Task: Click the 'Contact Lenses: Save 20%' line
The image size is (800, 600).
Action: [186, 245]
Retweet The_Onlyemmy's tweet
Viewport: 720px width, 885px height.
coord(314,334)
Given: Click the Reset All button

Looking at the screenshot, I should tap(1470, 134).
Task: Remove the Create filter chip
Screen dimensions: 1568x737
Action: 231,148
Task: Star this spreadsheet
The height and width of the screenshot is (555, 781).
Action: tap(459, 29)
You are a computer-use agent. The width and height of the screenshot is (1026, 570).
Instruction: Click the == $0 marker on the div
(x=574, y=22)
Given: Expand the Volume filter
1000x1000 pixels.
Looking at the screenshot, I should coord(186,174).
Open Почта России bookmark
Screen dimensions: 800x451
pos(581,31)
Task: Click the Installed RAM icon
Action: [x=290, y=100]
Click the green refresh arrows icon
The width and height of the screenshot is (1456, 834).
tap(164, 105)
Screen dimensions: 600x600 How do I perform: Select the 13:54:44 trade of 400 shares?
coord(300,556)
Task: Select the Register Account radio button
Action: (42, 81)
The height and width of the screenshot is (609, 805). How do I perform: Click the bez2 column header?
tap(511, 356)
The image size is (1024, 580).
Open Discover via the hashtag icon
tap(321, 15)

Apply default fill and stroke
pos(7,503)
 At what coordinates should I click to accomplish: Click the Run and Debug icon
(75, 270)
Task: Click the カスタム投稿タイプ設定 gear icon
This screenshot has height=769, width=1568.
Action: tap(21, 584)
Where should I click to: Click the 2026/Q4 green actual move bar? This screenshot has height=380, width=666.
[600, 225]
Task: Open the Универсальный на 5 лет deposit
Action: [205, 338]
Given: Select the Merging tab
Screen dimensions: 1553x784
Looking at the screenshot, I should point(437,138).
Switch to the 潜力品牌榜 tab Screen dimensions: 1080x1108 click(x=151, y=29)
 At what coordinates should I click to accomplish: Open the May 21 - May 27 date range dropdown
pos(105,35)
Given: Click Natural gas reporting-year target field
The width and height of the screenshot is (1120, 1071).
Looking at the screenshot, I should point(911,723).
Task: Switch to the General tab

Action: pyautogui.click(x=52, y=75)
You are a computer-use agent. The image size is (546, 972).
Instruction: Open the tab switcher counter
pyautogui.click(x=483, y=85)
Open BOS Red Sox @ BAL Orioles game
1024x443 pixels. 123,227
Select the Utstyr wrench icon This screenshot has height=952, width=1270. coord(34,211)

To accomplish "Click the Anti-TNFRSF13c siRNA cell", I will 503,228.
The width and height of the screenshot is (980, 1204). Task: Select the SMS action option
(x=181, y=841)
═══
## Exercise prompt:
Write out word for word every line from the one containing "1000x1000 pixels." through the last line of the data, and no other line.

## Completed exercise:
1000x1000 pixels.
Looking at the screenshot, I should coord(186,174).
Open Почта России bookmark
Screen dimensions: 800x451
pos(581,31)
Task: Click the Installed RAM icon
Action: [x=290, y=100]
Click the green refresh arrows icon
The width and height of the screenshot is (1456, 834).
tap(164, 105)
Screen dimensions: 600x600 How do I perform: Select the 13:54:44 trade of 400 shares?
coord(300,556)
Task: Select the Register Account radio button
Action: (42, 81)
The height and width of the screenshot is (609, 805). How do I perform: Click the bez2 column header?
tap(511, 356)
The image size is (1024, 580).
Open Discover via the hashtag icon
tap(321, 15)

Apply default fill and stroke
pos(7,503)
 At what coordinates should I click to accomplish: Click the Run and Debug icon
(75, 270)
Task: Click the カスタム投稿タイプ設定 gear icon
This screenshot has height=769, width=1568.
Action: tap(21, 584)
Where should I click to: Click the 2026/Q4 green actual move bar? This screenshot has height=380, width=666.
[600, 225]
Task: Open the Универсальный на 5 лет deposit
Action: [205, 338]
Given: Select the Merging tab
Screen dimensions: 1553x784
Looking at the screenshot, I should point(437,138).
Switch to the 潜力品牌榜 tab Screen dimensions: 1080x1108 click(x=151, y=29)
 At what coordinates should I click to accomplish: Open the May 21 - May 27 date range dropdown
pos(105,35)
Given: Click Natural gas reporting-year target field
The width and height of the screenshot is (1120, 1071).
Looking at the screenshot, I should point(911,723).
Task: Switch to the General tab

Action: pyautogui.click(x=52, y=75)
You are a computer-use agent. The image size is (546, 972).
Instruction: Open the tab switcher counter
pyautogui.click(x=483, y=85)
Open BOS Red Sox @ BAL Orioles game
1024x443 pixels. 123,227
Select the Utstyr wrench icon This screenshot has height=952, width=1270. coord(34,211)

To accomplish "Click the Anti-TNFRSF13c siRNA cell", I will 503,228.
The width and height of the screenshot is (980, 1204). Task: Select the SMS action option
(x=181, y=841)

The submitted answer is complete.